**CONSIGNE**: Recopiez le passage de la critique du roman qui commence par « Une même neutralité, au » et se termine par « Première Guerre mondiale. », en y substituant « la guerre d’Espagne » à « la guerre civile ».

*** TEXTE DU DOCUMENT

La force du roman est d’imaginer un espace où le présent, éclairé autrement, puisse être un vecteur de libération.

Dans ce roman, prix des libraires de la foire de Francfort 2018, Inger-Maria Mahlke invite à feuilleter sur une centaine d’années l’évolution politique et économique de l’Espagne, telle qu’elle est vécue dans l’archipel des Canaries par des familles aux origines sociales éloignées. L’autrice, née en 1977 à Hambourg, renoue ainsi avec son héritage maternel ancré à Tenerife. Il ne s’agit pas pour autant d’une saga familiale ou d’une compilation historique. La narration, qui s’articule autour d’une chronologie inversée, de 2015 à 1919, n’offre aucun jugement sur les événements qui se sont déroulés, pas plus qu’elle ne justifie les allégeances des héros. La force du roman est d’imaginer un espace où le présent, éclairé autrement, puisse être un vecteur de libération.

L’ambition transgénérationnelle du récit s’impose avec la liste des protagonistes et le rappel de leurs liens en introduction. La jeune Rosa, revenue de Madrid à La Laguna, après l’abandon de ses études d’art, est l’élément central de l’intrigue. Descendante du côté maternel des Baute (bourgeoisie de la classe moyenne) et du côté paternel des Bernadotte (seize rues, trois places et une demi- douzaine d’écoles à leur nom sur l’île), des Gonzales (journalisme) et des Moore (monde des affaires), élevée par Eulalia Morales (prolétariat, domestiques de mère en fille), elle seule est à même de dénouer le fil de ses origines et de ses identités plurielles. Ses visites régulières dans « l’Asile des sœurs de la Miséricorde pour vieillards nécessiteux », où son grand-père Julio Baute, âgé de 95 ans, travaille comme portier depuis dix-huit ans, en témoigne.

La tonalité de la narration est donnée dès les premières pages qui mettent en scène, dans leur cuisine, Rosa et ses parents. Tout est scrupuleusement détaillé – l’heure, la température, la goutte de lait qui ne tombe jamais sur la bouteille ouverte, la boîte à outils qui ne sert à rien –, pour aussitôt être oublié au profit du rappel d’une discussion, trois semaines auparavant, autour de l’invitation à la célébration du quatre-vingtième anniversaire de la conférence surréaliste à Santa Cruz. Présent et passé se font écho sans la moindre explication.

Une même neutralité, au gré de retours en arrière parfois mêlés, croisés ou confondus, caractérise l’évocation d’épisodes qui ont ponctué l’histoire du pays : le Front Polisario et le contrôle du Sahara occidental, la tentative de coup d’État de 1981, la Seconde Guerre mondiale, Franco et l’Opus Dei, la dictature, la guerre civile, les tortures, disparitions, assassinats, la politique coloniale, le roi Alphonse XIII, la présence britannique après la Première Guerre mondiale.

******
*** LIGNES

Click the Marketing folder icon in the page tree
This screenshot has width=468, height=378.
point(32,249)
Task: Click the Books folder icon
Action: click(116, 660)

******

**SOLUTION RÉDIGÉE**:
Une même neutralité, au gré de retours en arrière parfois mêlés, croisés ou confondus, caractérise l’évocation d’épisodes qui ont ponctué l’histoire du pays : le Front Polisario et le contrôle du Sahara occidental, la tentative de coup d’État de 1981, la Seconde Guerre mondiale, Franco et l’Opus Dei, la dictature, la guerre d’Espagne, les tortures, disparitions, assassinats, la politique coloniale, le roi Alphonse XIII, la présence britannique après la Première Guerre mondiale.